→ **Problem details**
Return the line containing "Click the DNI column header" and every line beneath it through the end of the entries below, unchanged. Pictures stay out.

→ **Data for processing**
☆ ☆ ☆
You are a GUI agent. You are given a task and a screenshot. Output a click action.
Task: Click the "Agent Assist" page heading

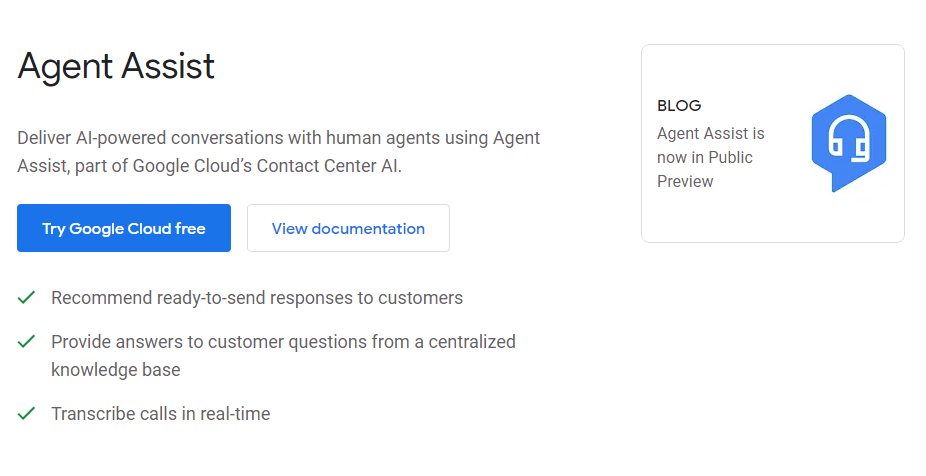pyautogui.click(x=116, y=66)
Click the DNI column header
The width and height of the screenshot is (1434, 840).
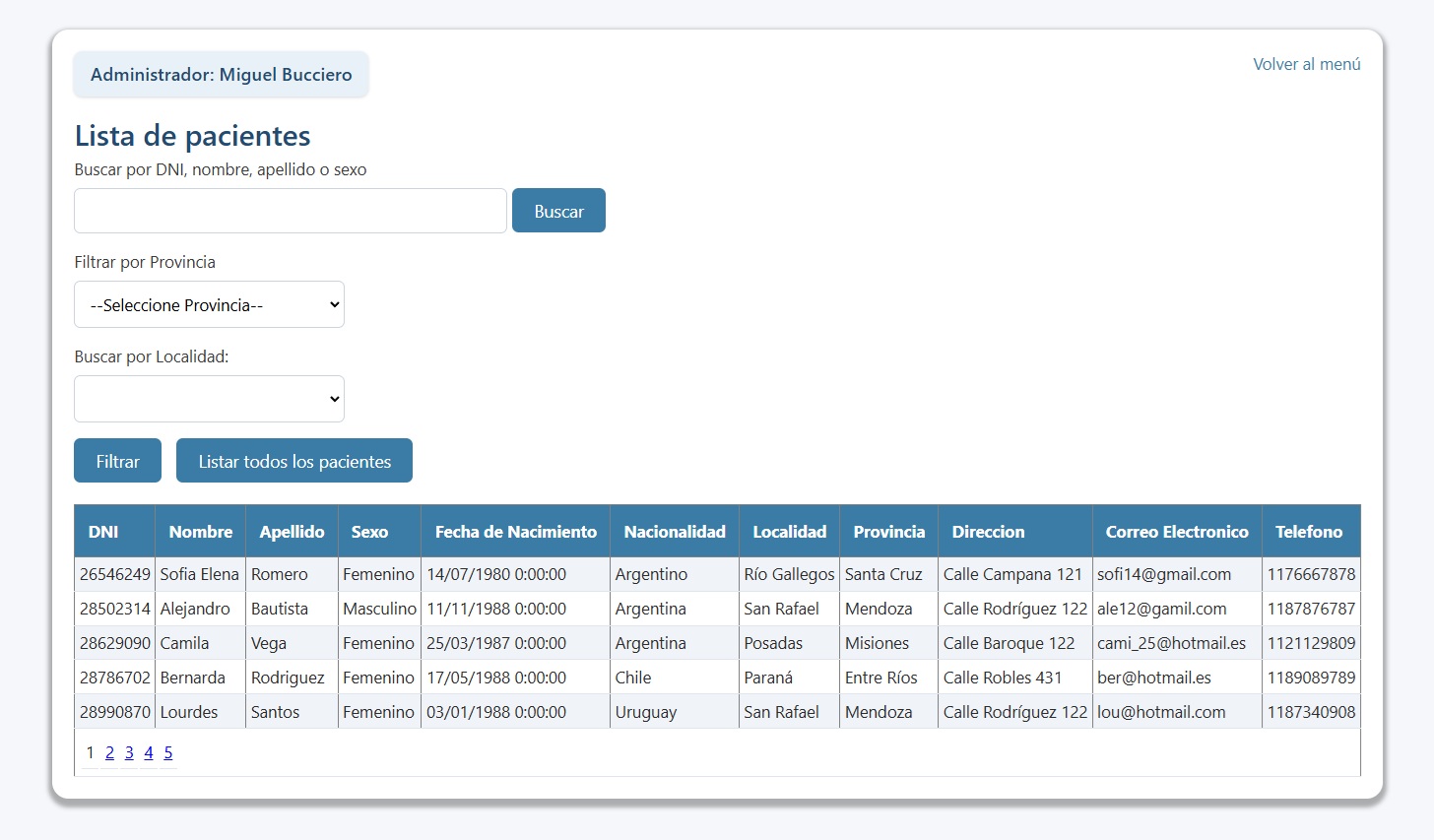click(103, 532)
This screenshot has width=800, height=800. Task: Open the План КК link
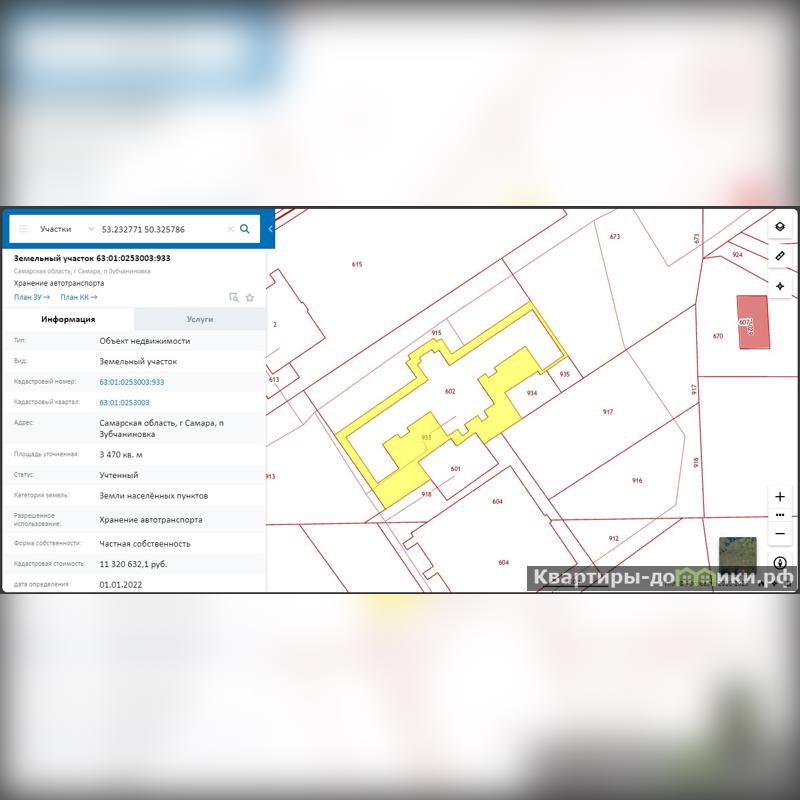pyautogui.click(x=78, y=297)
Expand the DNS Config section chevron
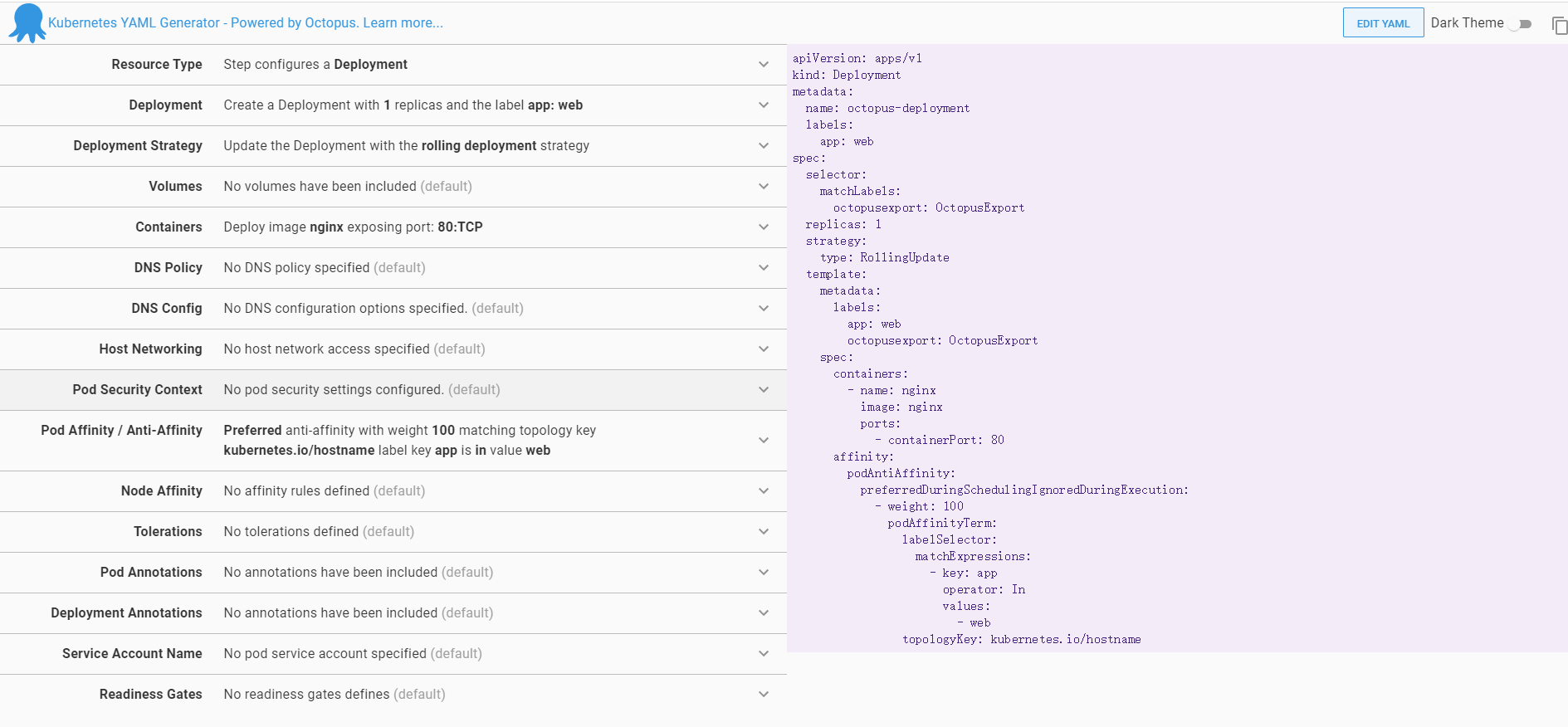The width and height of the screenshot is (1568, 727). coord(764,309)
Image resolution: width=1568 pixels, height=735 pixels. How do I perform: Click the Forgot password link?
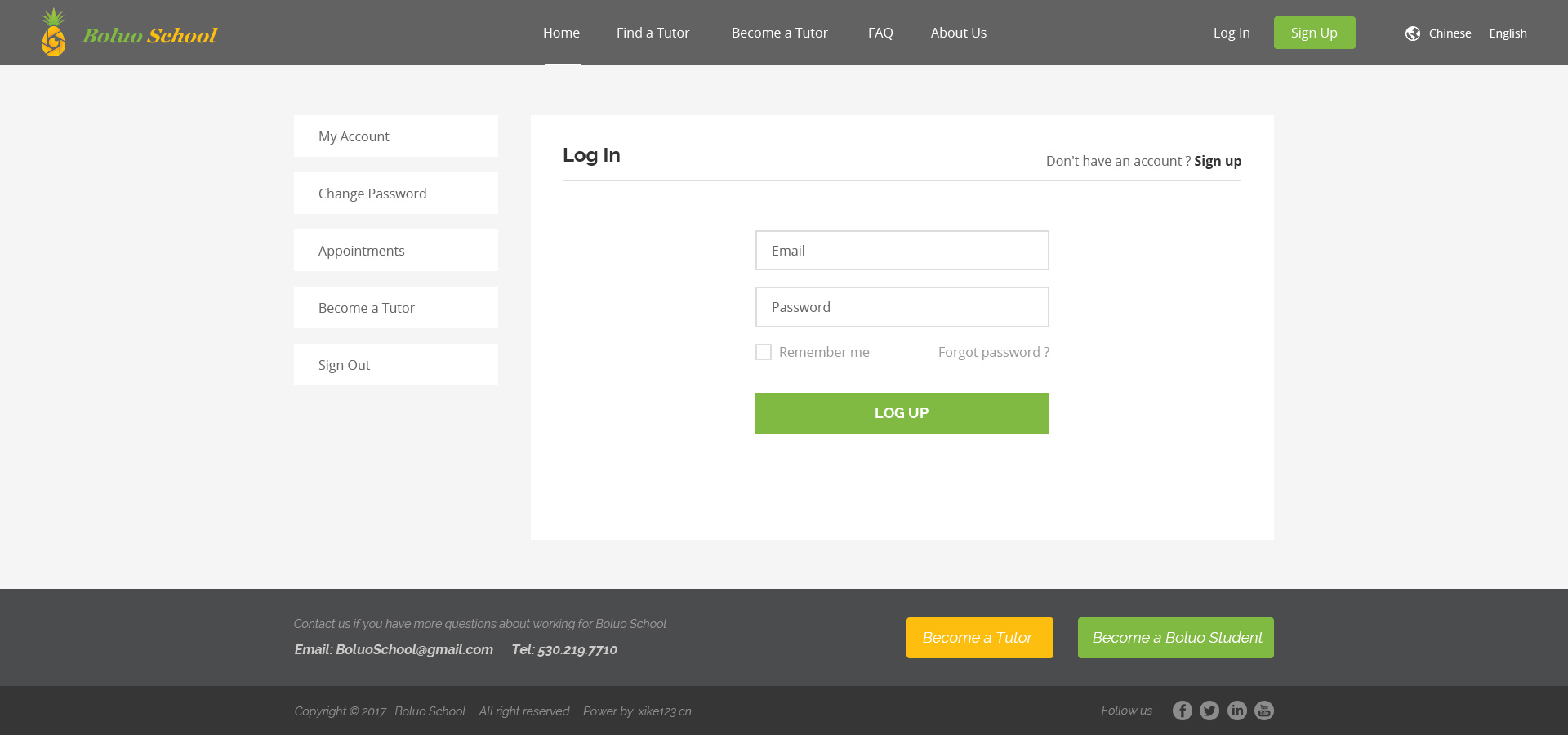pyautogui.click(x=993, y=352)
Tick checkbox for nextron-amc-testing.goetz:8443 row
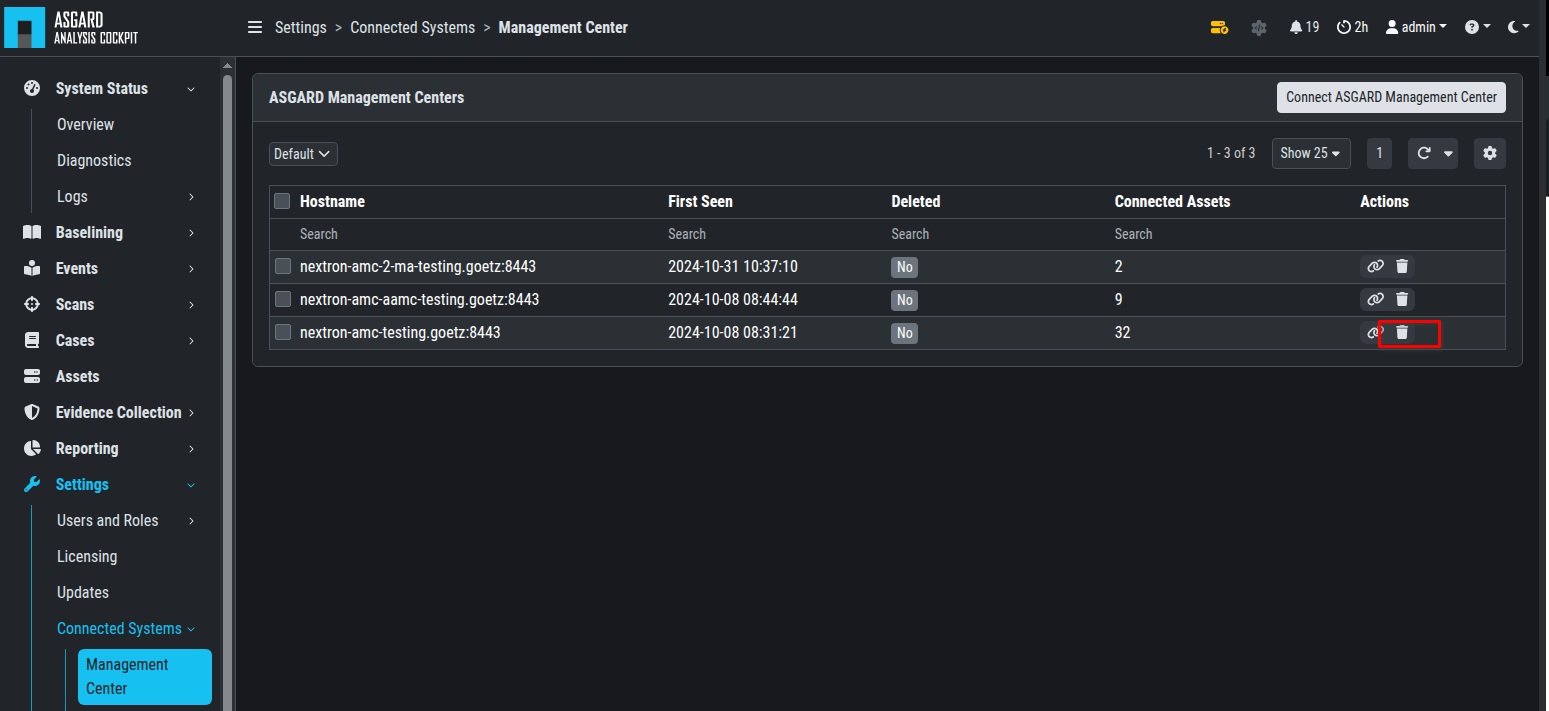 coord(283,332)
☆ ☆ ☆
→ **Solution**
Click the DNI column header
The width and height of the screenshot is (1434, 840).
click(103, 532)
This screenshot has width=800, height=800. Task: Open the План КК link
pyautogui.click(x=78, y=297)
Expand the DNS Config section chevron
The width and height of the screenshot is (1568, 727). coord(764,309)
Image resolution: width=1568 pixels, height=735 pixels. How do I perform: Click the Forgot password link?
pyautogui.click(x=993, y=352)
Tick checkbox for nextron-amc-testing.goetz:8443 row
 coord(283,332)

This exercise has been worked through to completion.